I had a very interesting dialogue this morning with Ned Resnikoff, starting with his tweet "shorter The Economist: Life ain't fair, so let's force workers to bear cost of shoring up crumbling financial system." What's specifically at issue are propsals from the Tory/LibDem coalition in the UK to not pay public sector workers the full amount of pensions they've been promised. My question to Resnikoff was which non-workers are available to pay the cost? His proposal, I think, common to most progressives is that high income people ought to pay the cost, which I'm sympathetic to. But it's worth noting that this rhetoric about "workers" is really a legacy of an outdated time. As Thomas Piketty and Emannuel Saez write in one of their celebrated papers on the death and rebirth of inequality in America (PDF), "this rise of top income shares is due not to the revival of top capital incomes, but rather to the very large
increases in top wages (especially top executive compensation). As a consequence, top executives (the 'working rich') replaced top capital owners (the 'rentiers') at the top of the income hierarchy during the twentieth century."

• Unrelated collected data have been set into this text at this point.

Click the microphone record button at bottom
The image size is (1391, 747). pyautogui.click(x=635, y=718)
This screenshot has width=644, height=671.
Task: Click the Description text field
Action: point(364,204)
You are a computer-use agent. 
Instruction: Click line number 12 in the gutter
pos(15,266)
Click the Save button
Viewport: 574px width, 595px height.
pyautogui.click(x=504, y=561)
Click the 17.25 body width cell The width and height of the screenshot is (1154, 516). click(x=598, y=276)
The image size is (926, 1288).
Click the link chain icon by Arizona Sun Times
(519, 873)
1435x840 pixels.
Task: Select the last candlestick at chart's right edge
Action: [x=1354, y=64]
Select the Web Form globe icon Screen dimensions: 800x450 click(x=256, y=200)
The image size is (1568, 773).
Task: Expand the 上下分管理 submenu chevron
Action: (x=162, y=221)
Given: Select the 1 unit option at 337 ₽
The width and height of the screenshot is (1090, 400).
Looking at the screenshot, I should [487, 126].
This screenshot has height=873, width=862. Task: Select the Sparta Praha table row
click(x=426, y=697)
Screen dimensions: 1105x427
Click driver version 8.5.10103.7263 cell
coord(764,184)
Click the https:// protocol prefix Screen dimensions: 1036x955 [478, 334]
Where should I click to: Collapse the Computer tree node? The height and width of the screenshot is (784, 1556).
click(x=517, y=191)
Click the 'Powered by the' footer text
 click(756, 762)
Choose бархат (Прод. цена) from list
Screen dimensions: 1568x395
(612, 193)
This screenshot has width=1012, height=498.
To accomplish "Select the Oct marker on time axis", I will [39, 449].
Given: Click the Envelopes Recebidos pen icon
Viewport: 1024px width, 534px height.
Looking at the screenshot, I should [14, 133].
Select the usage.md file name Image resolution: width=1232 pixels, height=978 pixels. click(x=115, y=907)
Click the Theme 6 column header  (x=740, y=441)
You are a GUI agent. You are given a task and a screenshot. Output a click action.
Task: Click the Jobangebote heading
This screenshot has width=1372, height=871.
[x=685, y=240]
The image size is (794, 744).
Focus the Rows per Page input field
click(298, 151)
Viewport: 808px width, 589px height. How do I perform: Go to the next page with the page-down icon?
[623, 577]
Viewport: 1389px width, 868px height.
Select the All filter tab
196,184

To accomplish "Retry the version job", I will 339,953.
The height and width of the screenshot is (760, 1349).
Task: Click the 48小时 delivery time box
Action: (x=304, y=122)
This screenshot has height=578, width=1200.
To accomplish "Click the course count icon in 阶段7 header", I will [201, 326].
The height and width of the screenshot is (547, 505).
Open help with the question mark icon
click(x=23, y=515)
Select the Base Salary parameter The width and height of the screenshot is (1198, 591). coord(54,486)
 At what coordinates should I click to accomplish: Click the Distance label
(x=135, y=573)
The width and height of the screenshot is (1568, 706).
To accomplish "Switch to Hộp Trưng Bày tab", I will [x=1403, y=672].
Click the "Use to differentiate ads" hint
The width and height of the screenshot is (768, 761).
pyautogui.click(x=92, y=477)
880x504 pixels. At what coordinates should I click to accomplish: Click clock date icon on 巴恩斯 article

That's not just to make the banal point that someone like a Jeffrey Immelt does in fact do work, it's to highlight the point that the concept of a class struggle between workers and capitalists was at the time it was created grounded in a specific contrast between workers and owners. Today relatively few companies are managed by their owners. What's more, the kind of rich people least likely to prompt public resentment are the Mark Zuckerbergs and Bill Gateses -- the entrepreneurial capitalists who did primarily make their money through equity stakesin the firms they founded. But your average workaday fat cat CEO is, in a way, just a very well-compensated wage slave. That wasn't true in the era before the Great Compression of the income distribution that happened in the middle of the 20th century, but the New Gilded Age is substantially different from the original in this respect.